Os registros de uso e as variações linguísticas de nível léxico aproximam o dicionário do co-enunciador usuário da língua. As variações diatópicas, incorporadas de forma destacada a partir do século XX, como parte integrante do espanhol, estão disponíveis a todo o mundo hispânico como elementos componentes de uma política em prol da unidade linguística e do pan-hispanismo. Nesse sentido, essas noções estão direcionadas a co-enunciadores que tanto podem estar deslocados do unicentrismo da península como fazer parte dela. Essa conjugação de todos os que

183 fazem parte da comunidade hispânica constrói o imaginário da língua como pertencente a todos e se recolhe ao dicionário para que todos possam usá-la, em princípio, sem distinções de territórios, estratos sociais ou períodos históricos. As políticas linguísticas da Real Academia voltadas para o pan-hispanismo acentuam a necessidade de reunir e registrar um imaginado repertório léxico comum disponível aos hispano-falantes em geral.

A preocupação recorrente com o recolhimento do léxico novo, com a atualização do dicionário, com a indicação das especialidades científicas se resgatam nos movimentos de incorporação e de apropriação da língua, em que a norma e o uso se correlacionam como regra, mas que incluem as variações com um papel de significação próprio. As concepções instituídas através dos prólogos e das entradas estão vinculadas à autoridade da instituição RAE e assinalam os conceitos de língua subjacentes à obra lexicográfica.

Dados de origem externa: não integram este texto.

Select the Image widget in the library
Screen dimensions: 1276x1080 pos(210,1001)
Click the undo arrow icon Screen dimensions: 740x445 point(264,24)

O dicionário geral, a língua e a ciência constroem uma relação que se estabelece a partir dos próprios papéis que desempenham na sociedade. O dicionário, como repertório que recolhe e concentra o léxico da língua, se responsabiliza pelo estabelecimento de uma norma, cuja gênese está na relação com a metodologia e com os princípios científicos de produção linguística. A presença de aspectos de caráter científico de forma cada vez mais específica faz com que o dicionário de língua busque, de forma reiterada, em relação à ciência, mencioná-la, apoderar-se de seus conceitos, adotar seus métodos. Nesse movimento se realiza um diálogo com o usuário, um co-enunciador instruído em consonância com o que é moderno e atual no momento em que se insere.

Os sentidos de língua e ciência representados no dicionário são atravessados pela mudança e pela permanência. As permanências constroem relações com a

184 preservação de memórias representadas nos dicionários e as mudanças se vinculam às diversificações que se instalam por força dos movimentos intelectuais, do uso da língua, das incorporações do léxico, dos avanços científicos trazidos à sociedade .

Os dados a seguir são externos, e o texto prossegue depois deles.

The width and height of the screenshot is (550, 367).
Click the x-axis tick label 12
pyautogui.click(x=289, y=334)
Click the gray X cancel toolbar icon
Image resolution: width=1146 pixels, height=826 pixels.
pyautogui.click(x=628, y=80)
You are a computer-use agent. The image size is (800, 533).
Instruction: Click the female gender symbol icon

O instrumento linguístico de gramatização dicionário se responsabiliza por produzir os enlaces e apresentar esse universo ao usuário com o intento de parecer alcançar o grau máximo de neutralidade em seu discurso. Entretanto, ao buscar um distanciamento do que pode configurar a voz do lexicógrafo, o que é dito e o que

não é dito estão, da mesma forma, representados no dicionário. O que permanece e

o que muda nos prefácios e, também, nas entradas, assinalam as marcas desses

dizeres, cabendo ao co-enunciador identificá-las e estabelecer seus sentidos em

relação à língua e à ciência. De todo modo, o dicionário reforça a conjugação língua/ciência, associando-as para dar base à elaboração da obra e concretizando o vínculo enunciador instruído/co-enunciador instruído. Mantido o foco na incorporação de aportes da ciência, dá legitimidade a um instrumento que procura ser marcadamente científico.

O ethos do enunciador coincide com a imagem que projeta para seu co- enunciador: é um espelho em que eu-dicionário é também eu-leitor do dicionário. Nesse sentido, como dois do mesmo, constituem um só, verdadeiramente. Ao formarem essa imagem reflexiva, ambos coincidem e se fundem no instruído.